Jaciobá
- Full name: Jaciobá Atlético Clube
- Nickname: Azulão do Sertão (Sertão's Big Blue)
- Founded: 25 January 1964; 61 years ago
- Ground: Elisão
- Capacity: 4,000
- Chairman: Lucilo Brandão
- Head coach: Distéfano Brandão
- League: Campeonato Alagoano Segunda Divisão
- 2025: Alagoano Segunda Divisão, 8th of 8
| Home colours | Away colours | Third colours |

= Jaciobá Atlético Clube =

Jaciobá Atlético Clube is a Brazilian professional football club based in Pão de Açúcar, Alagoas. It competes in the Campeonato Alagoano, the top flight of the Alagoas state football league.

==History==
Founded in 1964, the club first reached the first division of the Campeonato Alagoano in 1999, after finishing second in the previous year's second division. After finishing seventh and being relegated, the club went into amateur state and changed name to Jacyobá Atlético Clube. In June 2018, the club was again active when it submitted its registration to play in the season's second division.

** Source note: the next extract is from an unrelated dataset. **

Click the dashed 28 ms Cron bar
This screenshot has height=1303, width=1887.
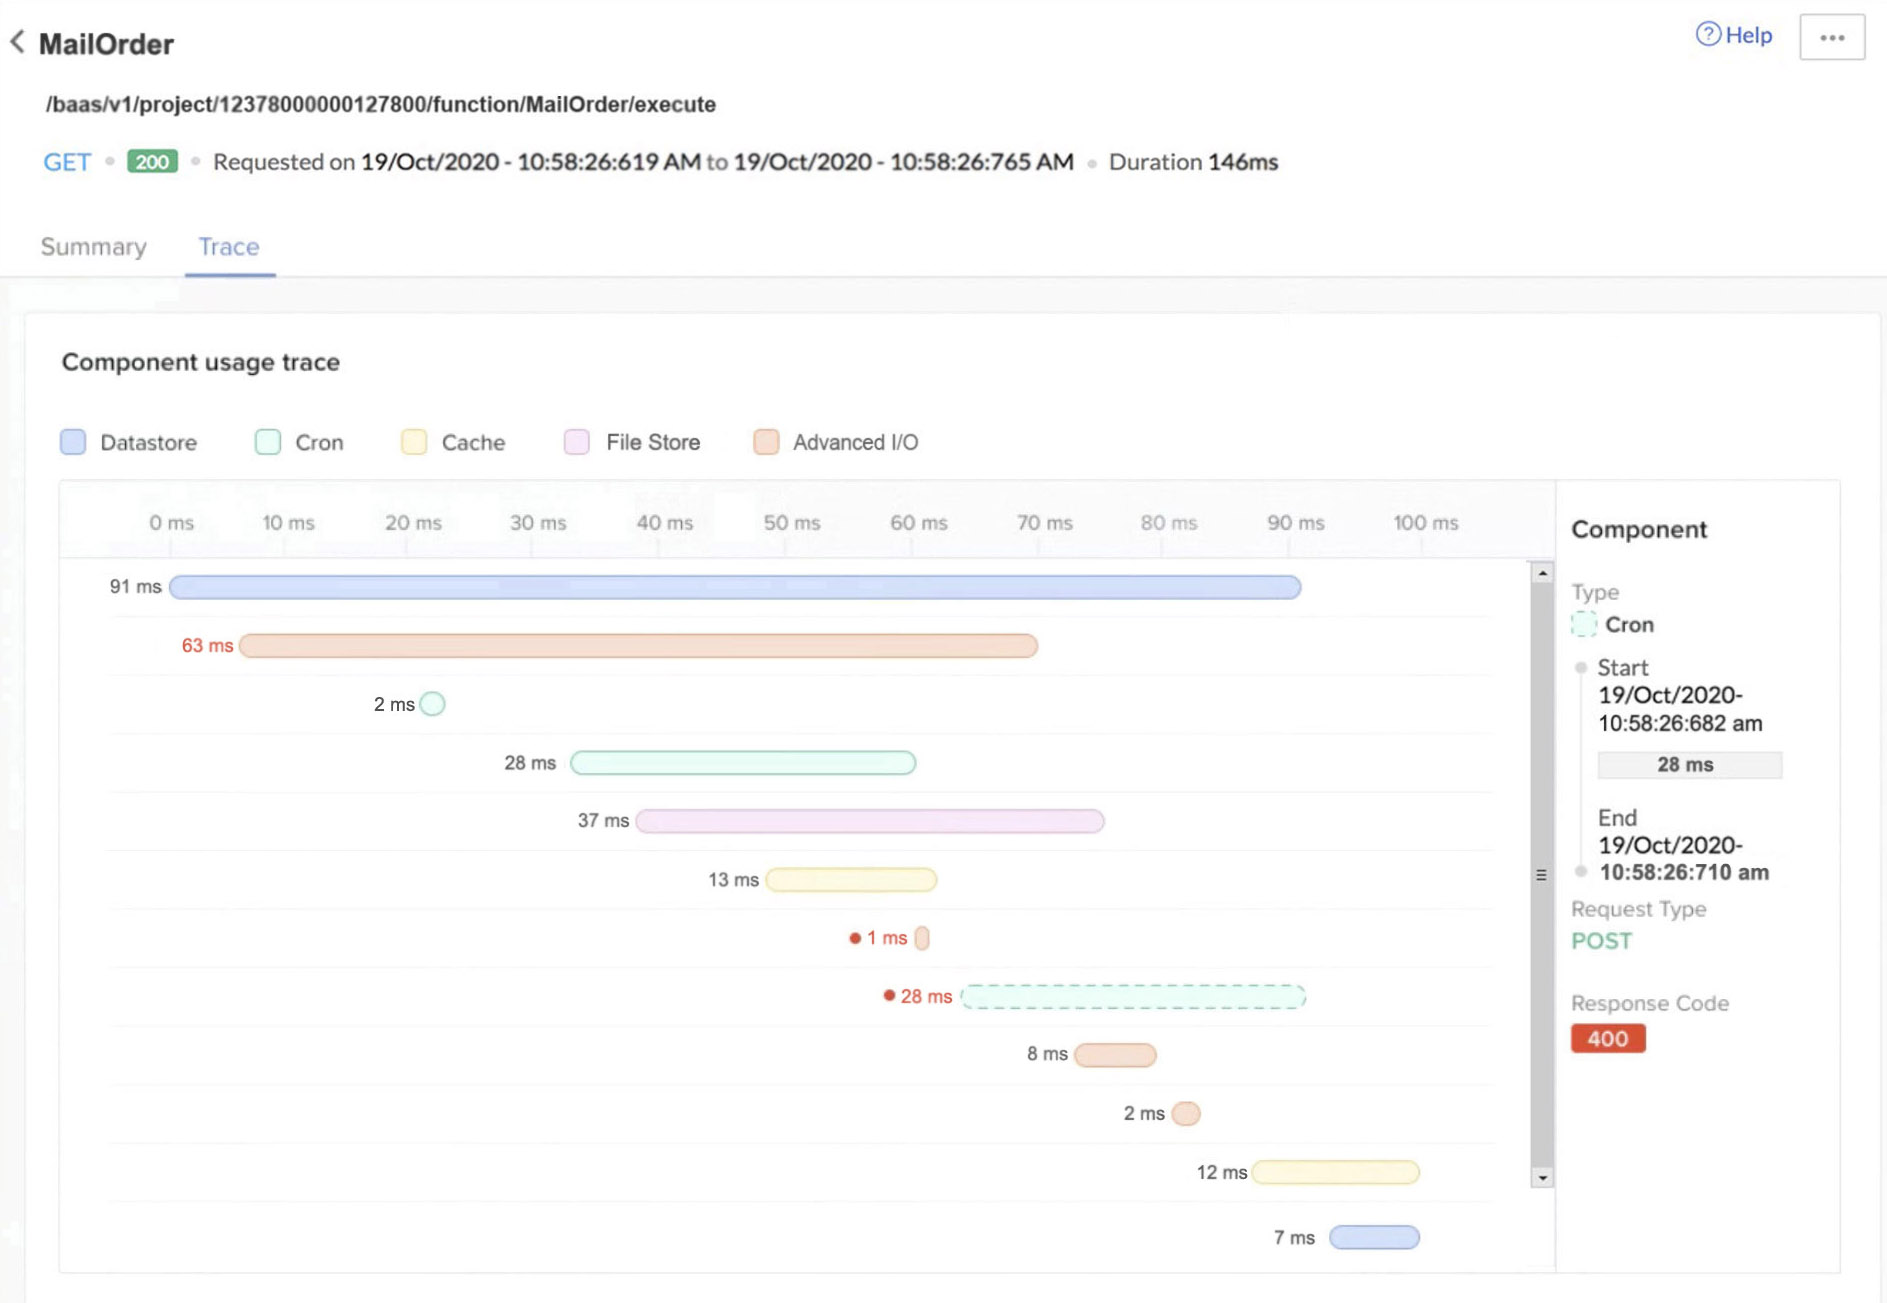[x=1132, y=997]
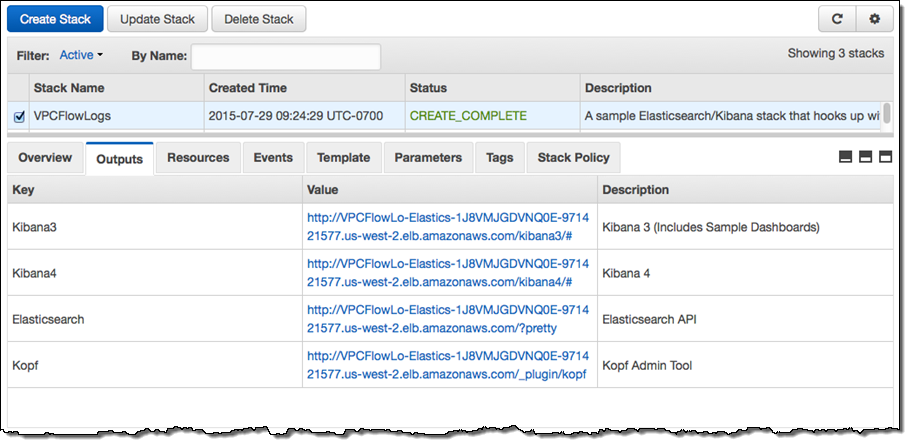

Jacyobá then won the 2018 second division on the goal difference rule, returning to the top tier after 20 years. In the 2019 Alagoano, the club finished fourth and qualified for the 2020 Campeonato Brasileiro Série D.

Despite the name with an Y was only used during the amateur period, the club only officially changed back to its previous name Jaciobá Atlético Clube for the 2020 season.